[Simon Gawesworth is representing the Rio side of the equation in this week’s FarBank equipment testing / photo shoot at Andros South. Here’s his report from Wednesday. It’s a good one and not your average fishing report – read on.]
I am not sure if the Weather God felt sorry for us finally, or if our customary evening toast of “more sun, less wind, more fish” actually paid off, but today it happened! The Weather God was on our side….. mostly! We had a full day of sunshine and warmth, and conditions were PDG (pretty damn good) for fish spotting. Sure, the wind still blew, but without the clouds of day 1 and 3 we at least had a chance of seeing some fish.
A consultation the night before between John Toker, Cameron Miller (our photographer) and the intrepid FarBank anglers determined we were to head South. We were warned it was an hour’s run and that it might be rough, but the promise of white sands, open flats, beautiful islands and heaps of bonefish lured us into accepting the challenge.
As usual LD, the dog, was waiting for us at the dock with a friendly wag of his tail and his usual urge to dry hump a convenient leg. His warning growl to Karen quickly turned into puppy-like frolicking as she produced some cold cuts of meat for his satisfaction and LD and John waved us off with our guides for the day, Josie and Torrie.
We gunned South (on the East side of the island) through a light swell that had us pretty drenched by the time we got to out first stop – an obscure point of land with a deepish channel running into a secluded and remote bay. As the anchors were thrown out Josie spotted a large school of bones heading towards us through the channel. Paul and I jumped out of the boat and waded quickly to intercept them. Despite both of us landing casts in front of them (and the next two huge schools that came by) we failed miserably in our attempts to persuade one of them that our shrimp really was a delicacy. They ignored everything we did and proceeded merrily, if not a little spooked, into the bay.

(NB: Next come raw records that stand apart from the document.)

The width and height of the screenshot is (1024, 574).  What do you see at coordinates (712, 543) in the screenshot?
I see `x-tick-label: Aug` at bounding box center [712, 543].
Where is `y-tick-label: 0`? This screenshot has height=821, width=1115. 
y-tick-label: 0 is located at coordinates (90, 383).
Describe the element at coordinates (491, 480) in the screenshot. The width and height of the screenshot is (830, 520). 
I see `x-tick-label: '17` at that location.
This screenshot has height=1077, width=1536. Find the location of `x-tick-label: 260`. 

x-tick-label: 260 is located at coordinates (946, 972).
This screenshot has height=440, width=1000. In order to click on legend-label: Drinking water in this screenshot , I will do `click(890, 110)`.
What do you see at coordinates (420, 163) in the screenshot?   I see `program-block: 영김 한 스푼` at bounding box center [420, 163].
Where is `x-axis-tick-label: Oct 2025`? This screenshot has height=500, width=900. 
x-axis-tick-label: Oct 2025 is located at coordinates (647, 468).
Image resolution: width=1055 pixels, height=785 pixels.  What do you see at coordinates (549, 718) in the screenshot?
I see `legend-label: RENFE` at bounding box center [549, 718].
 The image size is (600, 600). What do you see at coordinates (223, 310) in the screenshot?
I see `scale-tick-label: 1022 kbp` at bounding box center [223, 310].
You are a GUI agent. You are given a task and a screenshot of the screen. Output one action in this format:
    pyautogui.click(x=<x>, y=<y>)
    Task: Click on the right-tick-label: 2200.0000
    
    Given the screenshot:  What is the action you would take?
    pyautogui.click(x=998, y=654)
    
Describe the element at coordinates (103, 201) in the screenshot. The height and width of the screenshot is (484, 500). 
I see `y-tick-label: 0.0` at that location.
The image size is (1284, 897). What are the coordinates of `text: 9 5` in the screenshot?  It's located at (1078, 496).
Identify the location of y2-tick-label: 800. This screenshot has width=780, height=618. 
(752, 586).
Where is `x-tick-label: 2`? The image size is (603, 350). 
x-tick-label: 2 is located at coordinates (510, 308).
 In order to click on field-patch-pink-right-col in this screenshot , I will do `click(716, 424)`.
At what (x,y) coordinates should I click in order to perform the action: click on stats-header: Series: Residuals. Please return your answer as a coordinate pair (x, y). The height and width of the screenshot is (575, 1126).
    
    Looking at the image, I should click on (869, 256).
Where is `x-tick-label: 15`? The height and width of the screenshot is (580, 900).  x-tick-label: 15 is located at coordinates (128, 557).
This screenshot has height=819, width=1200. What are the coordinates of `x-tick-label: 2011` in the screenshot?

It was about this point that Josie noticed a large fin waving in the shallow water of the flat and pointed it out to us. The arguments raged about whether it was a marlin, a beached whale or a log so we headed over to investigate. When we got there we found a bottle nosed dolphin, lying on its side, stuck in the shallows, but alive. With some pushing and guiding Paul and Torrie managed to coax the dolphin to deeper water some two hundred yards away and we all watched as it slowly swam away. Now that was a start to the day nobody had envisaged!
The rest of the day was spent gradually heading more and more South, hitting flats and shallow bays that the guides knew. Each place we came to was full of bonefish – not just single and pairs, as we had seen before, but vast schools of them, numbering in the hundreds. Between the rod, line and clothing changes such a photo shoot requires, we all caught plenty of fish, mostly bones up to about 4 lbs, though Paul got a cracking barracuda, that Torrie gleefully landed and took home for dinner. We got the impression he felt a little hard done by that there were no dolphin steaks for dinner and that he was glad to have another source of fresh fish to take home!
The ride home took a little less time and we stayed a lot drier than our outward trip had done. We bulleted home on the West side of the Island, in the lee of the winds and in the calmer waters, watching the endless white sand flats and lush mangrove islands in awe.
I have to say that I have never seen such a beautiful flats destination as this Southern part of South Andros. White sands and dozens of small, deserted islands, with sparkling, jewel-blue water in between and hundreds and hundreds of bonefish… truly this is a paradise and an incredible saltwater destination.
As I write this short blog entry, the Westering sun sinks behind the low, late clouds, tingeing the sky in pink. As a group we sit at the Tiki bar at Andros South, rum cocktails and Kalik (the local beer) in hand and a tray of nibbles on the table in front of us. We watch over the ocean as this evening light mutes the harshness of the day’s sun and promises wonderful things for tomorrow. When John asks us where we would like to go tomorrow, the call is unanimous –“South!”